- Pierre comes back from Andrei’s, crashes, and doesn't wake up until late the next morning. When he gets up, everyone is already long gone off to the battle.
- After he finally gets a move on and hustles out the door, he’s amazed by how beautiful the battlefield is now that it’s all covered with soldiers running around. There’s greenery, riverbanks, gunfire, and smoky mist from the shots all over the place. Very picturesque.
- Pierre is sort of hypnotized by the sound of bullets and the little puffs of smoke coming out of gun barrels. He’s feeling the same kind of thing that all the soldiers apparently are. It’s actually not quite clear what feeling this is – some kind of mixture of fear, bravery, and excitement, we’re guessing?
- A nearby general starts to go down to the river crossing, and Pierre tags along after him.
- He rides like a total noob, almost falling off the horse.
- Time for a yummy Shmoop brain snack. This is probably the point in the novel to start thinking about the fact that Tolstoy himself cut his journalistic chops during the Crimean War, several decades before writing this novel. That was a gruesome war too, where almost as many soldiers died from disease and bad conditions as from the actual fighting. Tolstoy wrote war reports and then later fictionalized his experiences as the Sevastopol Sketches, a bunch of short stories. As you read, ask yourself who Pierre is supposed to be standing in for here. Is he like the author, trying to get a good sense of what’s happening? Is he helping out the reader, who is also probably not up on his battlefield knowledge? How is the battle different for Pierre than for the soldiers? For the generals?

GIVEN RECORDS:
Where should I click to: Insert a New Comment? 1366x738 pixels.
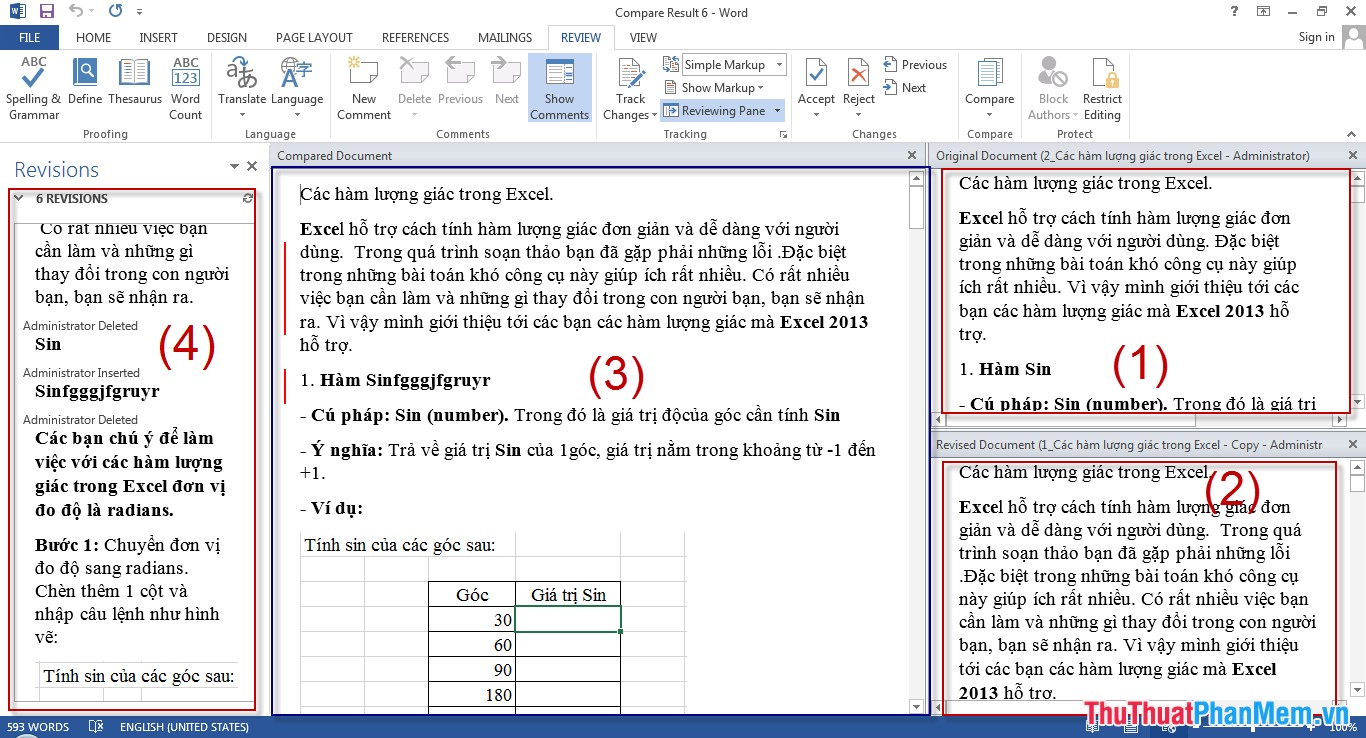click(364, 88)
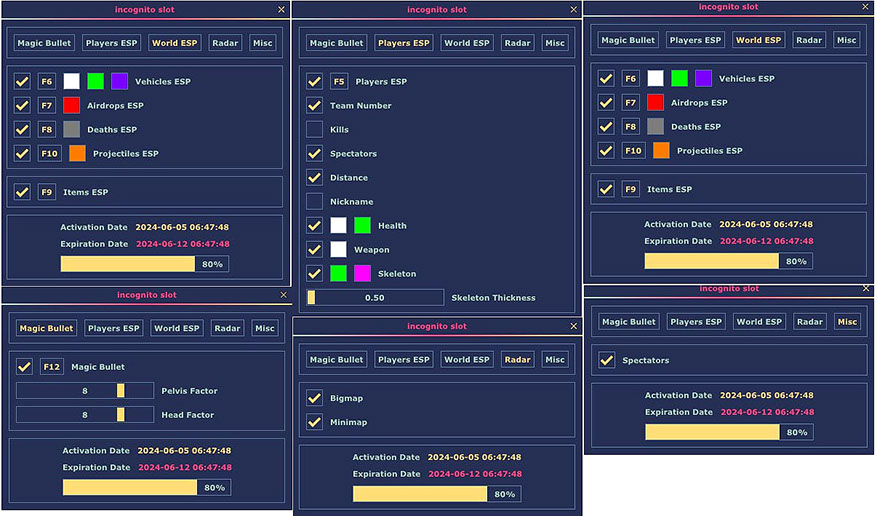Toggle the Magic Bullet checkbox

[24, 367]
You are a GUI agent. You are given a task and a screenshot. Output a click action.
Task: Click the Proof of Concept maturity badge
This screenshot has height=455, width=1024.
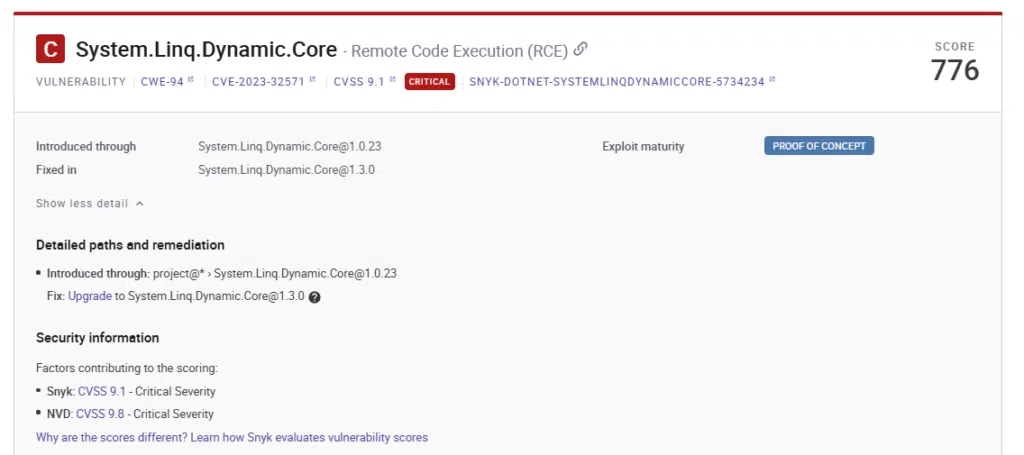point(819,146)
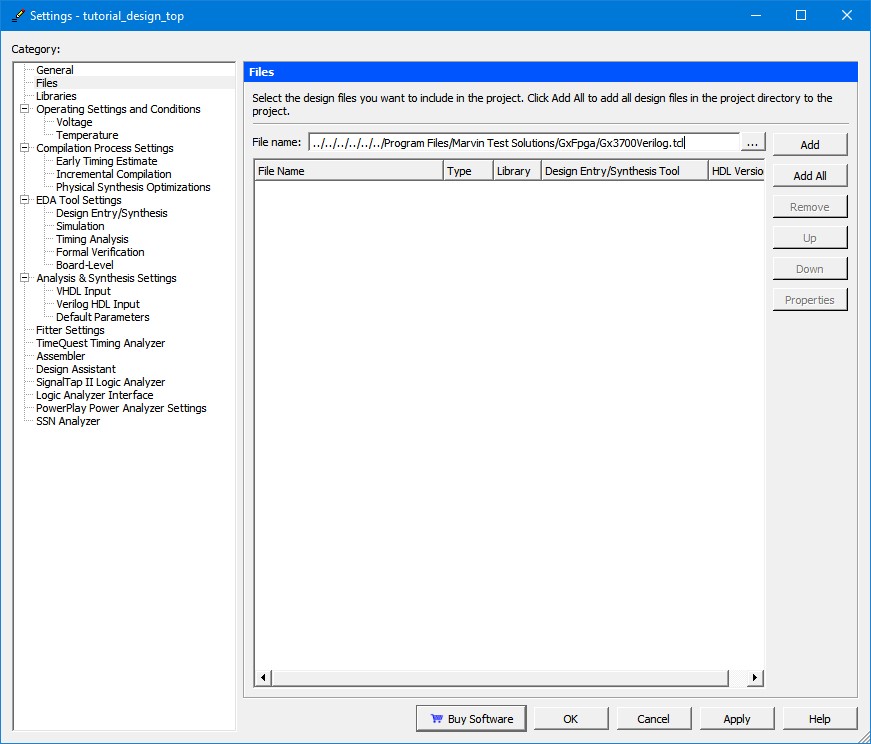Cancel the Settings dialog
871x744 pixels.
click(x=653, y=718)
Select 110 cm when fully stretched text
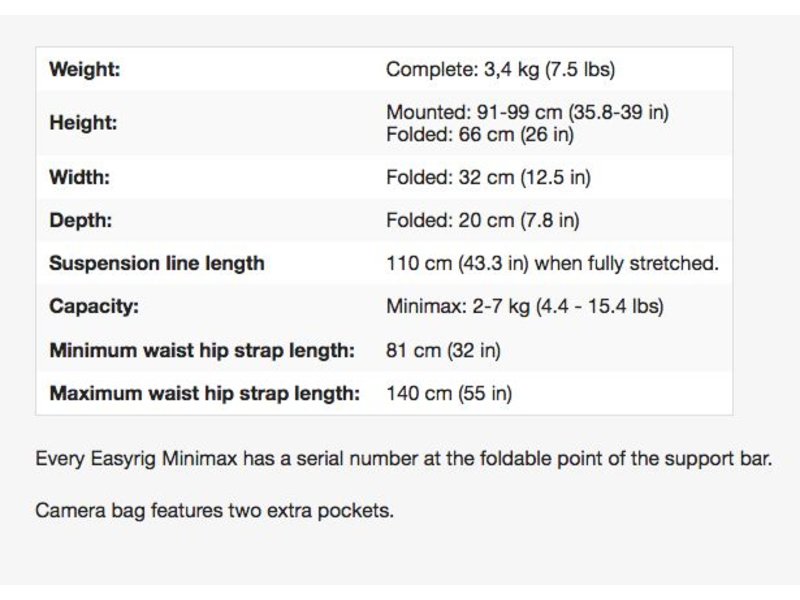Screen dimensions: 800x600 click(552, 263)
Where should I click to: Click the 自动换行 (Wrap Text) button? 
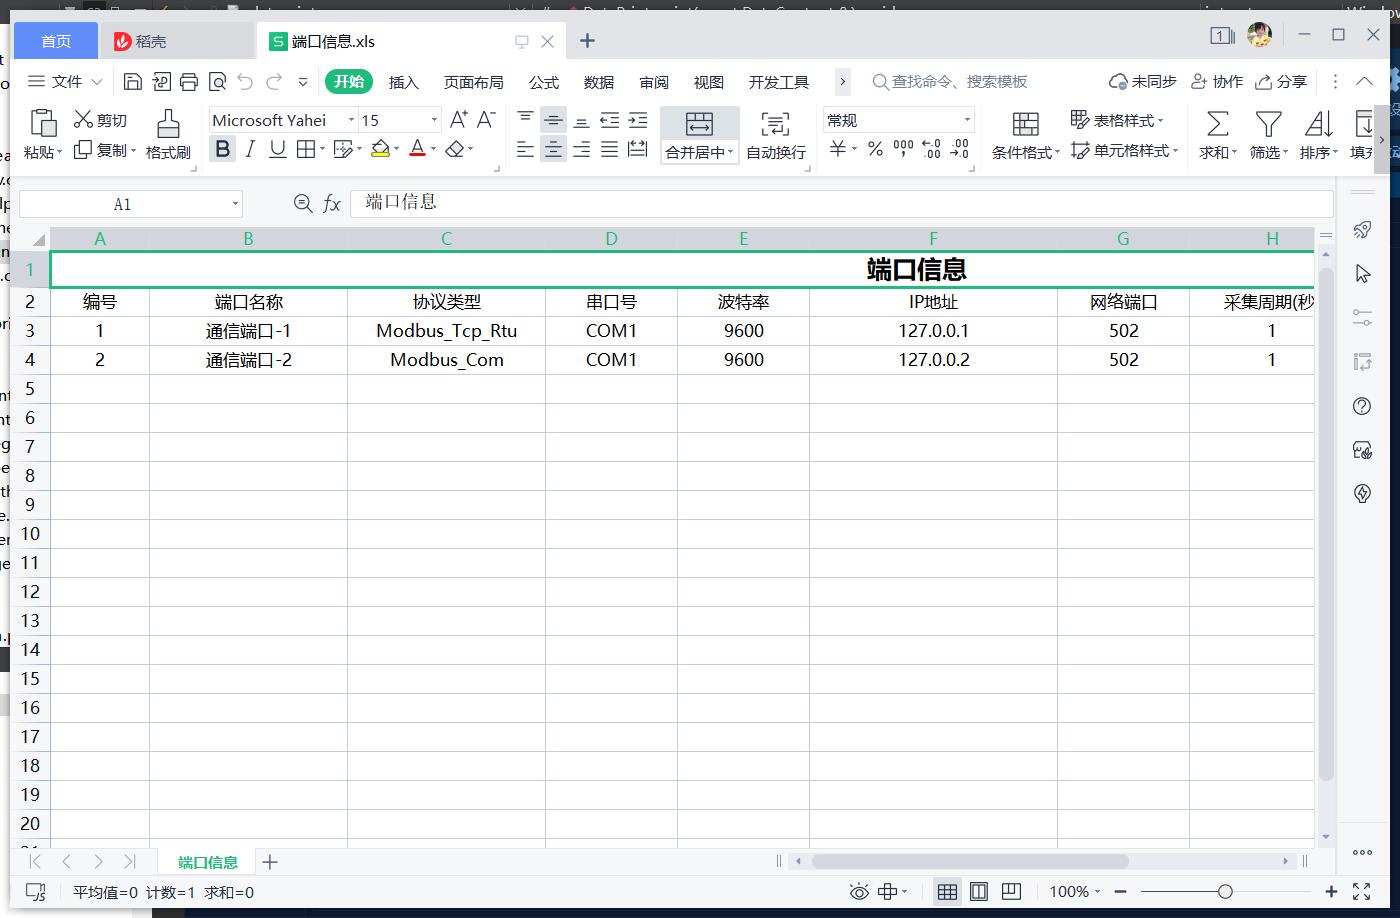click(775, 135)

EXERCISE INSTRUCTIONS:
**1.** Quote the Pierre summary starting at "- Pierre comes" and ending at "to the battle.".
**2.** According to the Pierre summary, what made the Crimean War gruesome?
**3.** Turn the paragraph of the Pierre summary that begins "Time for a yummy Shmoop brain snack" into a short list that keeps its main facts.
Work from the Pierre summary alone.

TASK-BY-TASK ANSWERS:
**1.**
- Pierre comes back from Andrei’s, crashes, and doesn't wake up until late the next morning. When he gets up, everyone is already long gone off to the battle.

**2.** Almost as many soldiers died from disease and bad conditions as from the actual fighting.

**3.**
- This is a good point to consider that Tolstoy got his start as a journalist during the Crimean War, several decades before writing the novel.
- That war was gruesome: almost as many soldiers died from disease and bad conditions as from fighting.
- Tolstoy wrote war reports, then fictionalized his experiences in the short stories of the Sevastopol Sketches.
- Questions for readers:
  - Who is Pierre standing in for?
  - Is he like the author, trying to understand what is happening?
  - Is he helping a reader who likely knows little about battlefields?
  - How is the battle different for Pierre than for the soldiers and the generals?